Nothing but the line containing "Instruction: Click the right" and the lines after it in the entries below should appear, each repeated exactly.
··········
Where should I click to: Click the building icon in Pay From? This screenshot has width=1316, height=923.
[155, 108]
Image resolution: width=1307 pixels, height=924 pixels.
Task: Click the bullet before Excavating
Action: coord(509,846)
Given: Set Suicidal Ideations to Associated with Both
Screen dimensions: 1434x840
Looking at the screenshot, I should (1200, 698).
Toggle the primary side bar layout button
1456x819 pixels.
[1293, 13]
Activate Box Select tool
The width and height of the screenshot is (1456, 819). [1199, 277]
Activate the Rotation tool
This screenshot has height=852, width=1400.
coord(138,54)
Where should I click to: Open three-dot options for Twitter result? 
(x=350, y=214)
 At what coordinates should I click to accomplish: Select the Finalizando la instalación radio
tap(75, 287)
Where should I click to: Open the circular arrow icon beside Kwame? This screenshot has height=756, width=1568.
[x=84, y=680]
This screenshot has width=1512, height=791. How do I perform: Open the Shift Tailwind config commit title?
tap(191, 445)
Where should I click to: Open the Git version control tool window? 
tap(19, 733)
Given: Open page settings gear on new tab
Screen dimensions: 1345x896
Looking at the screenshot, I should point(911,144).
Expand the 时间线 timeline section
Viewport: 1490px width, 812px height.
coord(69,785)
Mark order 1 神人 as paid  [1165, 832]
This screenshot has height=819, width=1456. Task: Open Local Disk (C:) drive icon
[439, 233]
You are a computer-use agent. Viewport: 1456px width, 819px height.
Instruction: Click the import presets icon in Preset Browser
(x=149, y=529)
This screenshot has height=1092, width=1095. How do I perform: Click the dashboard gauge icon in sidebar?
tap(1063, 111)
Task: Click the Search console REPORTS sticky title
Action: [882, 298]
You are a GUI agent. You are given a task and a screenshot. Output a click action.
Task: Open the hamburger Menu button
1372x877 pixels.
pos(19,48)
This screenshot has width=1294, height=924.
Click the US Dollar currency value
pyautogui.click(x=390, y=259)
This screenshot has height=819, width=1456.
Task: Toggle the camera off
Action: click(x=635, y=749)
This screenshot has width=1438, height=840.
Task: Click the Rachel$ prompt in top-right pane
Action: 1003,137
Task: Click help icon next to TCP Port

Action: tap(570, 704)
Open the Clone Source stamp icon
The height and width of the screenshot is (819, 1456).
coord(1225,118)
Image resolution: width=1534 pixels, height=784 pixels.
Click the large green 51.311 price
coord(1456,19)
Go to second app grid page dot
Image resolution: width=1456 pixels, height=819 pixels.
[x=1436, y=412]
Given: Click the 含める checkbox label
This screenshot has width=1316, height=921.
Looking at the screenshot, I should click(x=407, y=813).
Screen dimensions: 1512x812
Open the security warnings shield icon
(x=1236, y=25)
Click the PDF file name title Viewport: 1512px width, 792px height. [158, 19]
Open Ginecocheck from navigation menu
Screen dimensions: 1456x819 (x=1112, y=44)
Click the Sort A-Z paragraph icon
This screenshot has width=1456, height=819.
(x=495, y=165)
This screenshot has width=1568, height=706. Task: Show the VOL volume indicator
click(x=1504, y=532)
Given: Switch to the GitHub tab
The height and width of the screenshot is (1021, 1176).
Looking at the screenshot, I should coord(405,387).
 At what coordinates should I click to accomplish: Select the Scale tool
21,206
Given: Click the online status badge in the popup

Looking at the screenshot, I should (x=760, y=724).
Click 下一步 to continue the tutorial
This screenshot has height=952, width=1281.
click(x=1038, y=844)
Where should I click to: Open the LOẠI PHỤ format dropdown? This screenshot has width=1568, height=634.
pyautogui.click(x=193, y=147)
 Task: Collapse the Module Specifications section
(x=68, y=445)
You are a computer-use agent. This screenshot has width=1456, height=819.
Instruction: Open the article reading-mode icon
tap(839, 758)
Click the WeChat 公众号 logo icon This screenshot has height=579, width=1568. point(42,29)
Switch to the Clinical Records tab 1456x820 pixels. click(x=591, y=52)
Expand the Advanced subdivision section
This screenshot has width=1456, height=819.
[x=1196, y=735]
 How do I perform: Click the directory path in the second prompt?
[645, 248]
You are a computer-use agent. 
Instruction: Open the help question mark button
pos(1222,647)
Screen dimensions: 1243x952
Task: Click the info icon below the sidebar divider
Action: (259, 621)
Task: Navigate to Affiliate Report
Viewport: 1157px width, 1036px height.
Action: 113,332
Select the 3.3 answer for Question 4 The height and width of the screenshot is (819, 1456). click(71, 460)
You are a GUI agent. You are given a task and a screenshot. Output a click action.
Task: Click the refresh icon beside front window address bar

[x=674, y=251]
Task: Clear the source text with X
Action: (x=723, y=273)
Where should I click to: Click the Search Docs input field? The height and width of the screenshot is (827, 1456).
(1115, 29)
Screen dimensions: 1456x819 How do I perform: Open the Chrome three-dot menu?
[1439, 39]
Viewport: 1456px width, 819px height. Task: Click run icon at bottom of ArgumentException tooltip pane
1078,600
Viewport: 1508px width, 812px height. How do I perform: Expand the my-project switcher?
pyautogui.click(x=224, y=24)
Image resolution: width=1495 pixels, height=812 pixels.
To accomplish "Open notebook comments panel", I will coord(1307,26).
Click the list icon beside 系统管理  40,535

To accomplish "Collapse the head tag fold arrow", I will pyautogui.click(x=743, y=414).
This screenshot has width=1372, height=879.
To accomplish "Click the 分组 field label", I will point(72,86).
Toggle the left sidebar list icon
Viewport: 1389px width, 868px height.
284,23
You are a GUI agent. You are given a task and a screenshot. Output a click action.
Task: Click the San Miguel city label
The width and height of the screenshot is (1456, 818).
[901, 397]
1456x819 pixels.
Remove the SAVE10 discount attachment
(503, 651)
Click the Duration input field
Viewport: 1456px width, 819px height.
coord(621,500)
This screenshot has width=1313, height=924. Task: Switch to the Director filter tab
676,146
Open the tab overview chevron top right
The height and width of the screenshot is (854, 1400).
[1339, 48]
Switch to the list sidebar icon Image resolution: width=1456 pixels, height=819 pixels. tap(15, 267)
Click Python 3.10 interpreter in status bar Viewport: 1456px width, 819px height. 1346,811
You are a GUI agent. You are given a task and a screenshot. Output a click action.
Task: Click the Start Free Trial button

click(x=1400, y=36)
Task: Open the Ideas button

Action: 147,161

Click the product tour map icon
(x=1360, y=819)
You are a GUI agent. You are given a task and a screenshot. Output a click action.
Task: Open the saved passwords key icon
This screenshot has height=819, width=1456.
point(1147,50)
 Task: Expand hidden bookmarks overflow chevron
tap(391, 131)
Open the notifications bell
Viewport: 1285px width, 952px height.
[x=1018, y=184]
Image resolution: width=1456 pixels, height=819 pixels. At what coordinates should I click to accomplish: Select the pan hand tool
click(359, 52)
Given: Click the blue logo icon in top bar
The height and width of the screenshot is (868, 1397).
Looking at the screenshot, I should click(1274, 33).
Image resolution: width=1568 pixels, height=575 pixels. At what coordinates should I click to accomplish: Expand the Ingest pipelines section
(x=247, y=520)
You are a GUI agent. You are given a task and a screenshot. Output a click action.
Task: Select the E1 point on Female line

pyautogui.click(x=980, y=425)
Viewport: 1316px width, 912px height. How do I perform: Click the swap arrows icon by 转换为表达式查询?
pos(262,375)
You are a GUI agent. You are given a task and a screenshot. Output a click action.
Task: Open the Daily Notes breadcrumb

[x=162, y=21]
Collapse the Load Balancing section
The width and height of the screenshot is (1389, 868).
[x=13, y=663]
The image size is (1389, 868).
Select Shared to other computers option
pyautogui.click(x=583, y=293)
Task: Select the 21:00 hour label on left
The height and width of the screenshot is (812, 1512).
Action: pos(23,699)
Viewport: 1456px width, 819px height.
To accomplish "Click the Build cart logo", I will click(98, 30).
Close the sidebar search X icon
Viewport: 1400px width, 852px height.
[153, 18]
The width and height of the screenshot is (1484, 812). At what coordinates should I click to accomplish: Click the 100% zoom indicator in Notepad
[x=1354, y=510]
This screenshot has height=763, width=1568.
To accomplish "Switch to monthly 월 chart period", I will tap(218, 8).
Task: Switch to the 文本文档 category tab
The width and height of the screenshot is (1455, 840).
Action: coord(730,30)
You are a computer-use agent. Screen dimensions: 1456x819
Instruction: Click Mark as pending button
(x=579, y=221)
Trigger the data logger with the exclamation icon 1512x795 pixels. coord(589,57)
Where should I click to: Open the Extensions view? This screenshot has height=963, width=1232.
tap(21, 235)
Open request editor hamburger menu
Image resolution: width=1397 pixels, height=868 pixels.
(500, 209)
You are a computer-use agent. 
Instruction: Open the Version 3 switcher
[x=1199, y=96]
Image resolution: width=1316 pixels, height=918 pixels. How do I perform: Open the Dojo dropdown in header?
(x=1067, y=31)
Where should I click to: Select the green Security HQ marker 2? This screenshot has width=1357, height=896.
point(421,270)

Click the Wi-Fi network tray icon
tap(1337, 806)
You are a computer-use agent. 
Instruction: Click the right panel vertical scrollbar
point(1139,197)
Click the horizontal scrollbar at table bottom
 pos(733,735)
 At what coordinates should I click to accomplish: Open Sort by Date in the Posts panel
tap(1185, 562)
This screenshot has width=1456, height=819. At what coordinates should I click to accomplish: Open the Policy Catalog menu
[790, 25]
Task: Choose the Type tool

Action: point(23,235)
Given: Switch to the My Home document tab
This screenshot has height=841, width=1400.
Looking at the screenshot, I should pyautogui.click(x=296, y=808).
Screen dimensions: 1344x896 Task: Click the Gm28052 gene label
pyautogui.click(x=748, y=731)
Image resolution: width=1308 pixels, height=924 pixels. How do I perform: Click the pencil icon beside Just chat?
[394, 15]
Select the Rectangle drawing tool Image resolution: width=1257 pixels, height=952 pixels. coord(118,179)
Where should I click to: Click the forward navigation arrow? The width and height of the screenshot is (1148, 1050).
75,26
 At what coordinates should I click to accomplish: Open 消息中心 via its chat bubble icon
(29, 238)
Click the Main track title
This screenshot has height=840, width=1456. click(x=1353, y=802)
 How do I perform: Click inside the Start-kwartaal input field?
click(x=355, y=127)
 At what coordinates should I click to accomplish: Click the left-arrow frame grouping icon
··········
▸ Written solution:
Instruction: Click the right panel vertical scrollbar
point(1139,197)
Click the horizontal scrollbar at table bottom
 pos(733,735)
 At what coordinates should I click to accomplish: Open Sort by Date in the Posts panel
tap(1185, 562)
This screenshot has width=1456, height=819. At what coordinates should I click to accomplish: Open the Policy Catalog menu
[790, 25]
Task: Choose the Type tool

Action: point(23,235)
Given: Switch to the My Home document tab
This screenshot has height=841, width=1400.
Looking at the screenshot, I should pyautogui.click(x=296, y=808).
Screen dimensions: 1344x896 Task: Click the Gm28052 gene label
pyautogui.click(x=748, y=731)
Image resolution: width=1308 pixels, height=924 pixels. How do I perform: Click the pencil icon beside Just chat?
[394, 15]
Select the Rectangle drawing tool Image resolution: width=1257 pixels, height=952 pixels. coord(118,179)
Where should I click to: Click the forward navigation arrow? The width and height of the screenshot is (1148, 1050).
75,26
 At what coordinates should I click to accomplish: Open 消息中心 via its chat bubble icon
(29, 238)
Click the Main track title
This screenshot has height=840, width=1456. click(x=1353, y=802)
 How do I perform: Click inside the Start-kwartaal input field?
click(x=355, y=127)
 At what coordinates should I click to accomplish: Click the left-arrow frame grouping icon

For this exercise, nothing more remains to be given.